Nao mengulurkan tangan dan menggenggam tangan Luca lagi. "Tolong, jangan katakan itu," katanya dengan sungguh-sungguh. " Aku pikir kamu luar biasa, dan aku ingin melihat lebih banyak karyamu. Dan siapa tahu? Mungkin bersama-sama, kita bisa membuat sesuatu yang benar-benar istimewa." Suaranya merendah, menjadi hampir seperti konspirasi. "Selain itu, ini akan menjadi rahasia kecil kita, hanya di antara kita. Tidak ada orang lain yang harus tahu."

Luca menatap mata Nao yang tulus dan merasakan suatu rasa kepercayaan yang aneh mulai berkembang. Ia tahu bahwa ia tidak akan pernah bisa mengungkapkan lukisannya kepada sembarang orang, tetapi ada sesuatu tentang Nao yang membuatnya merasa aman. Mungkin itu adalah cara dia tampak benar-benar memahami hal-hal yang telah dilalui Luca, atau mungkin itu adalah fakta bahwa dia tidak menghakimi Luca atas masa lalunya. Apa pun itu, itu sudah cukup bagi Luca untuk mengambil sebuah lompatan keyakinan dan berbagi sesuatu yang sangat pribadi dengan orang lain.

"Baiklah," katanya, akhirnya, suaranya hampir tidak lebih dari bisikan. " Aku akan menunjukkan kepadamu lebih banyak hasil karyaku." Beratnya keputusannya terasa sangat besar, tetapi ia tahu bahwa ia ingin mengeksplorasi hubungan yang baru ditemukannya dengan Nao, betapapun anehnya hal itu.

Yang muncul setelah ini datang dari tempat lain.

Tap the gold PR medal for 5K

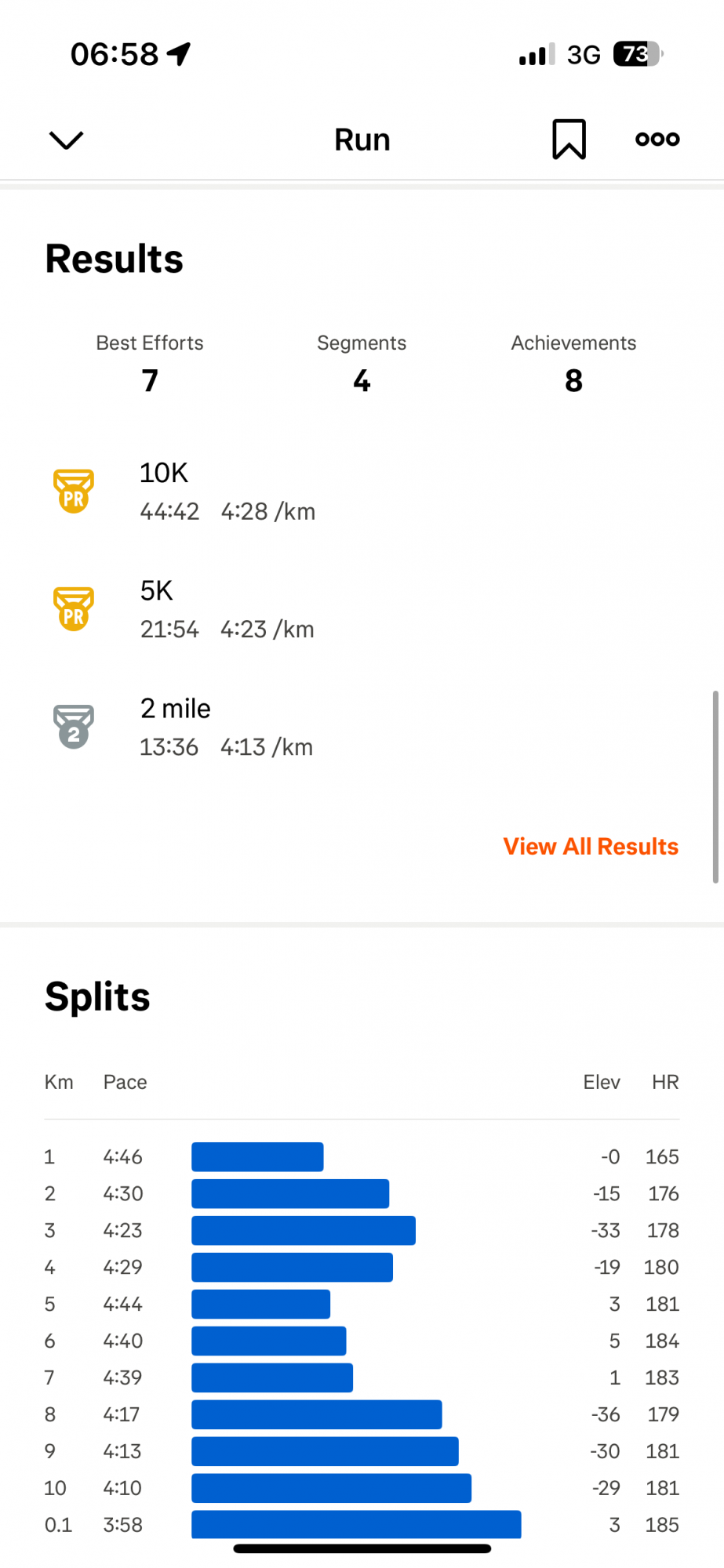tap(74, 609)
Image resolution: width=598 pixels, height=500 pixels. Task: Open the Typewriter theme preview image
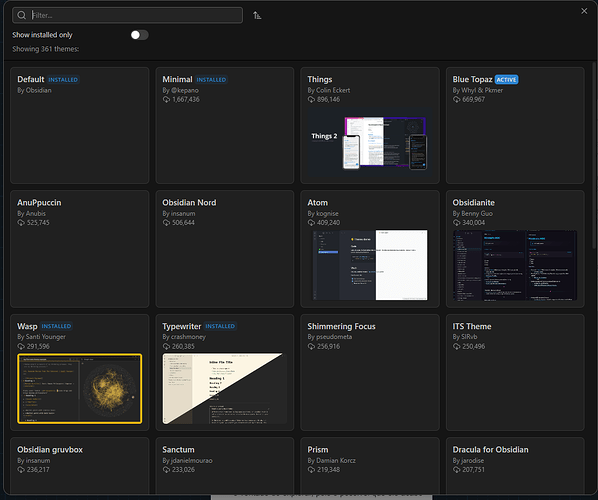225,389
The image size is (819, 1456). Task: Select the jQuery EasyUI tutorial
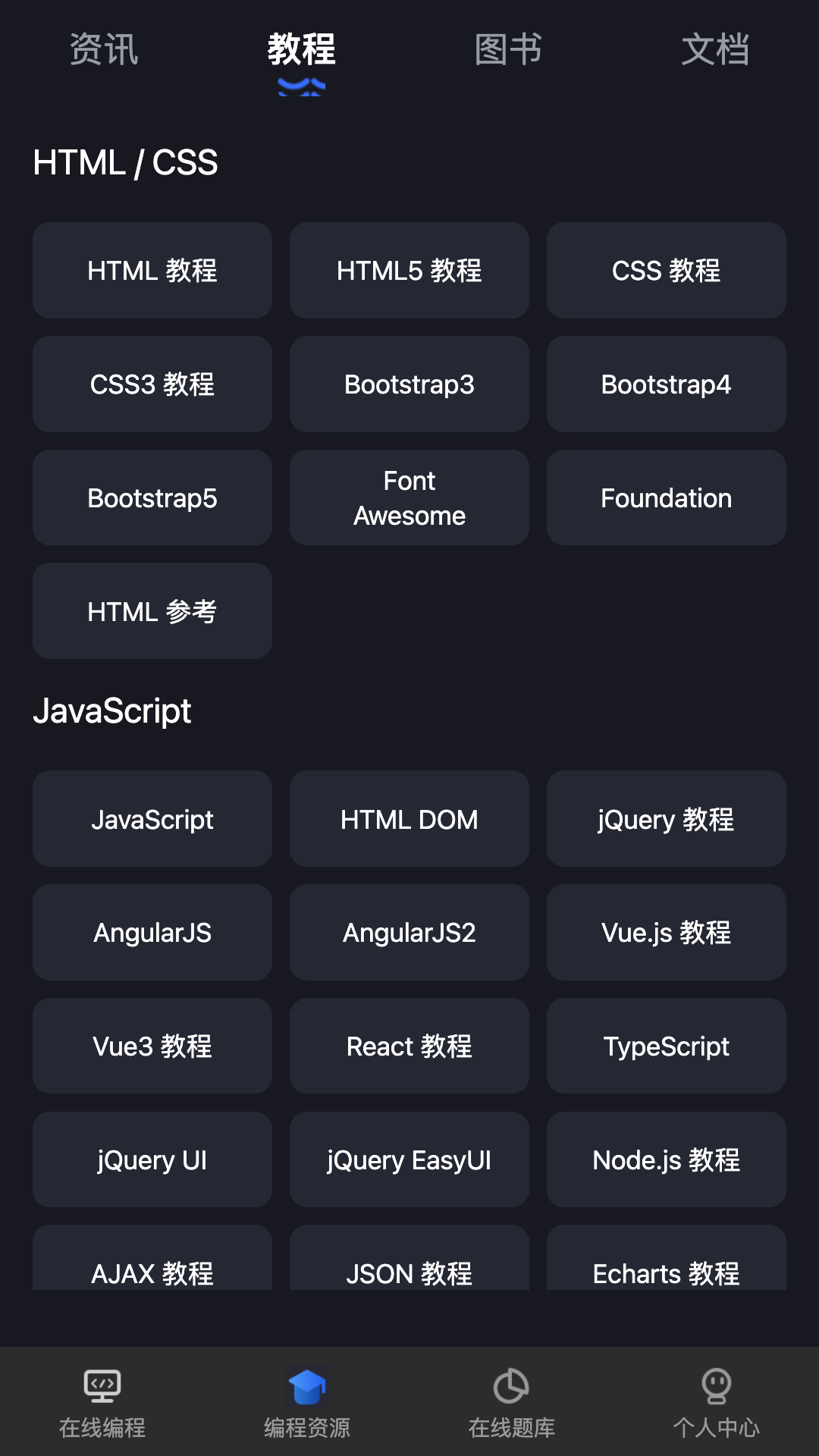click(410, 1160)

Ketika mereka berjalan kembali ke asrama bersama-sama, Luca mendapati dirinya membuka diri kepada Nao dengan cara yang tidak pernah ia lakukan dengan orang lain selama bertahun-tahun. Mereka berbicara tentang keluarga mereka, harapan dan impian mereka, dan bahkan ketakutan mereka. Seolah-olah mereka sudah saling mengenal satu sama lain lebih lama dari beberapa jam. Bulan terbit di atas mereka, memancarkan cahaya lembut di atas kampus, dan bintang-bintang berkelap-kelip di langit malam. Itu adalah malam yang indah, dan rasanya segalanya menjadi mungkin.

Ketika mereka akhirnya sampai di asrama, mereka berpisah dengan janji untuk segera bertemu lagi. Saat Luca menaiki tangga menuju kamarnya, dia tidak bisa tidak merasakan perasaan aneh yang penuh harapan di dalam dirinya. Mungkin, pikirnya dalam hati, mungkin sekolah baru ini, kehidupan baru ini, tidak akan terlalu buruk. Mungkin, mungkin saja, ia telah menemukan seorang teman dalam diri Nao.